• [TEXT]

========================================================================

- 2008 SEC Championship logo
- Date: December 6, 2008
- Season: 2008
- Stadium: Georgia Dome
- Location: Atlanta, Georgia
- MVP: QB Tim Tebow, Florida
- Favorite: Florida by 10
- National anthem: Million Dollar Band The Pride of the Sunshine
- Referee: Tom Ritter
- Halftime show: Million Dollar Band The Pride of the Sunshine
- Attendance: 75,892

United States TV coverage
- Network: CBS
- Announcers: Verne Lundquist (play-by-play) Gary Danielson (color) Tracy Wolfson (sideline)
- Nielsen ratings: 10.4

= 2008 SEC Championship Game =

The 2008 Dr Pepper SEC Championship Game was played December 6, 2008, in the Georgia Dome in Atlanta to determine the 2008 football champion of the Southeastern Conference (SEC). The game featured the Florida Gators and the Alabama Crimson Tide. The Gators were classified as the home team. Before this game was played, the designated "home team", chosen on an alternating basis, was 10–6 (11–6 after Florida's win in this game) in SEC Championship Games. The SEC East is 10–6 in SEC Championship games (11–6 after Florida's win), with the Florida Gators accounting for six of the 10 victories. (seven after this game) Before this game, Alabama had represented the SEC West five times in the conference championship game with a 2–3 record.

The game was televised by CBS Sports and kicked off at 4:00 pm EST.

==Selection process==
The SEC Championship Game matches up the winner of the Eastern and Western divisions of the Southeastern Conference. The game was first played in 1992, when the conference expanded from 10 to 12 teams with the addition of Arkansas and South Carolina. The SEC was the first conference in college football to have a conference championship game. Seven other conferences currently have conference championship games (ACC, BIG 10, BIG 12, CUSA, MAC, MWC & Pac-12).

========================================================================

• [TASK PROMPT]
Translate this sentence from the 2008 SEC Championship Game text into Spanish: "The game was televised by CBS Sports and kicked off at 4:00 pm EST."

• [DATA]

========================================================================

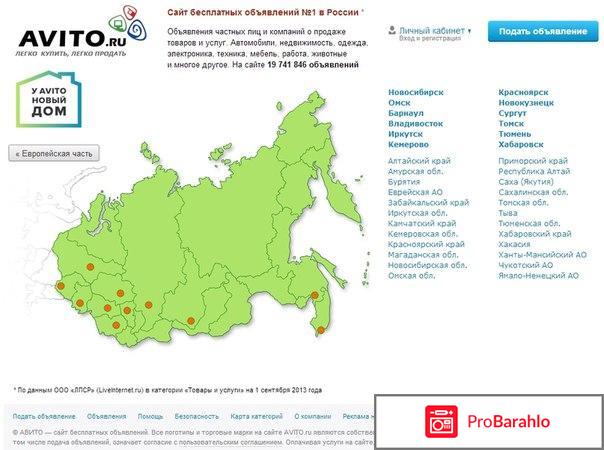Open Карта категорий footer link
Viewport: 604px width, 450px height.
click(255, 416)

========================================================================

• [THE RESULT]
El partido fue transmitido por CBS Sports y comenzó a las 4:00 p. m. EST.